Top of Extracted text

Marie-Bernarde Soubirous, later known as Bernadette of Lourdes, was born in 1844 in a small town at the foot of the French Pyrenees. Her family lived in one damp, drafty room of an old mill. The walls never dried, the wind slipped through cracks, and meals were little more than bread and soup.

She was the first of nine children. Her father struggled to keep the mill running, but business collapsed. Her mother took in laundry to earn a few coins. Hunger was constant, and young Bernadette, often sick with asthma and other illnesses, grew up frail.

Even so, she was remembered as cheerful. She was not quick at school, but she was gentle, kind, and rarely complained despite her hardships.

The Grotto

In 1858, when Bernadette was fourteen, everything shifted. One cold February day, she went with her sister and a friend to gather firewood near a rocky grotto called Massabielle. While the others scrambled ahead, Bernadette lagged behind, short of breath. That was when she saw something.

She later described it as “a small young lady,” dressed in white with a blue sash and a yellow rose at her feet. To her, this figure was no dream—it was real.

Over the next five months, Bernadette returned to the grotto eighteen times. During one visit, the lady told her to drink from a spring. At first, there was only mud, but as Bernadette dug with her hands, clear water began to flow. It has never stopped since.

The visions divided the town. Some believed, others mocked. Officials called her a liar. Priests tested her story. Even her family begged her to keep quiet, fearing ridicule. But Bernadette repeated the same account, plain and steady, never changing the details.

Bottom of Extracted text

[Explore the material]
(A) From the text about Bernadette of Lourdes, return the words from "The visions divided" up to and including "changing the details.", copied word for word.
(B) Answer these questions from the text about Bernadette of Lourdes:
(i) Among how many children was Bernadette the first?
(ii) How old was she in 1858, when she saw the figure at the grotto?
(iii) How many times did she return to the grotto over the following five months?

Top of The data

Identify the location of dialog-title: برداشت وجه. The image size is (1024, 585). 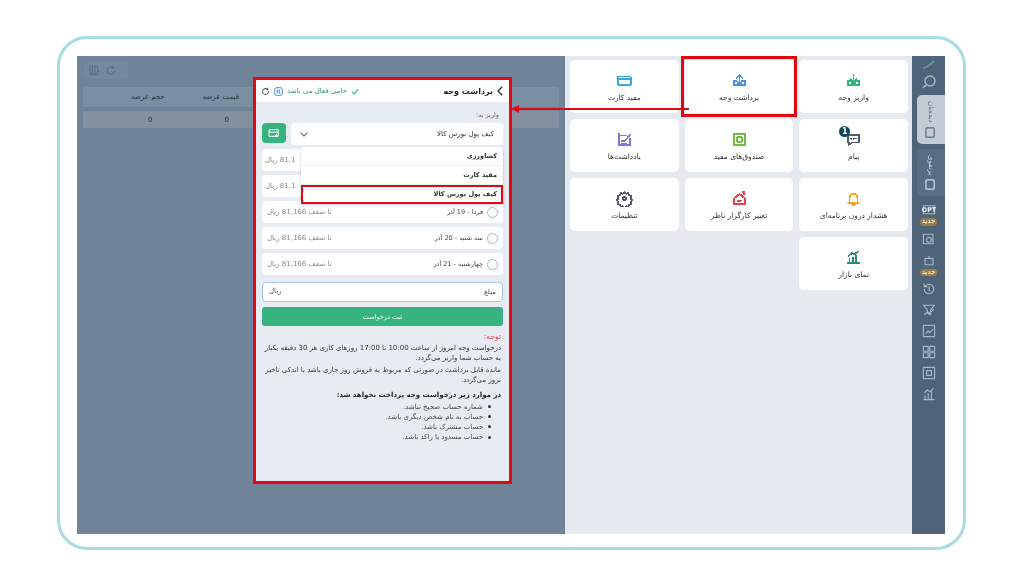
(468, 91).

Bottom of The data

[Task answers]
(A)
The visions divided the town. Some believed, others mocked. Officials called her a liar. Priests tested her story. Even her family begged her to keep quiet, fearing ridicule. But Bernadette repeated the same account, plain and steady, never changing the details.

(B)
(i) Nine
(ii) Fourteen
(iii) Eighteen